Aprovechándose de la ignorancia y el desconocimiento de derechos que tienen muchos de quienes allí se asisten, requieren un pago de 10, 15 o 20 pesos por un servicio que deben prestar en forma gratuita. Solo ante el reclamo de algunos, se avienen a decir que se trata de una contribución. ¿Contribución para quién?
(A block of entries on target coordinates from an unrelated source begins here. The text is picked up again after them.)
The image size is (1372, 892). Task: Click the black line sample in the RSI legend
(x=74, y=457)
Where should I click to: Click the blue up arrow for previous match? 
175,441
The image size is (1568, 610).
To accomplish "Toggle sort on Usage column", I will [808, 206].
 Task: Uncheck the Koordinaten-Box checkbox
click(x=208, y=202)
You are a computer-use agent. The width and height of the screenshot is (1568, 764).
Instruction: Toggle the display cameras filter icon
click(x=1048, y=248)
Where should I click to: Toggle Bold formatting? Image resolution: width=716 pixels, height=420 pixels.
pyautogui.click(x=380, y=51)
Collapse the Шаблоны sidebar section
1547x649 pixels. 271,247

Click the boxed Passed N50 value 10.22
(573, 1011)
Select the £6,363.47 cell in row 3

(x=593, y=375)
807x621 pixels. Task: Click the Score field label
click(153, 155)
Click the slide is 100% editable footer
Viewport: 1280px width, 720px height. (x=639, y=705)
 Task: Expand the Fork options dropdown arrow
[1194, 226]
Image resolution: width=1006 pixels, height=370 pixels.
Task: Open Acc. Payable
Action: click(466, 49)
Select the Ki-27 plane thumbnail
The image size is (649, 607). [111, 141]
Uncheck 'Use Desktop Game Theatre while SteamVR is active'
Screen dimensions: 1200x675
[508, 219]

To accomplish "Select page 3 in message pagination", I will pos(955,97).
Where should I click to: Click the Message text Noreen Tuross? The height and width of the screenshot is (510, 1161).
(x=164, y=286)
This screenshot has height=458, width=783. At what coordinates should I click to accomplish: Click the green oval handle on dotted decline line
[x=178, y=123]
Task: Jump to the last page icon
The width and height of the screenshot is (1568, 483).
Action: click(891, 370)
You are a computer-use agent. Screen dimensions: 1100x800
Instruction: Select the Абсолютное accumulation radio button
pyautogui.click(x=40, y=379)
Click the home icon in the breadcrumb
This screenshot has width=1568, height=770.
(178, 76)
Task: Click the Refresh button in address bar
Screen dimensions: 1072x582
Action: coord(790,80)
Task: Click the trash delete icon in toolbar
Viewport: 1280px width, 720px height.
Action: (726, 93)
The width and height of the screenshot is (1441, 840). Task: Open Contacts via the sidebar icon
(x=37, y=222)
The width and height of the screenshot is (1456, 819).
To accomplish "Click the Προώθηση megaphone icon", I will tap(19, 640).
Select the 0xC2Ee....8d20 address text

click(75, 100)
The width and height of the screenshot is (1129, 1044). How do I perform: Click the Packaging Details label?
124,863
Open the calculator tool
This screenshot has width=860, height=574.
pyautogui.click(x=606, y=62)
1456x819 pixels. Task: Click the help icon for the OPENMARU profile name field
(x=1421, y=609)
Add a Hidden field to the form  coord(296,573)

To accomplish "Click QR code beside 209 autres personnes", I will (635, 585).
Este accionar no se puede llevar a cabo fuera del conocimiento de quienes tienen la administración de la institución, y es
altamente condenable teniendo en cuenta que se efectúa sobre gente humilde, cuyos recursos no les permite el beneficio de una obra social y quienes muchas veces tienen que hacer malabares para conseguir el dinero que les permita llegar a estos lugares en los que además deben soportar largas esperas.
No se puede dejar de tener en cuenta que esta “recaudación” pasa a engordar bolsillos de algunos vivos, sin entregar ningún recibo a cambio, y sin que existan registros contables que lo eximan de una operación en negro que perjudica al fisco.